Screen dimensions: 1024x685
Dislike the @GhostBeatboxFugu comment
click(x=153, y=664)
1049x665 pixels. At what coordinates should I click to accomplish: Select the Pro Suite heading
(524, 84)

───

Assignment –
An exact copy of the lines from the one containing "1049x665 pixels. At" through the last line of the material, both included, is to be printed, and nothing else.

Task response –
1049x665 pixels. At what coordinates should I click to accomplish: Select the Pro Suite heading
(524, 84)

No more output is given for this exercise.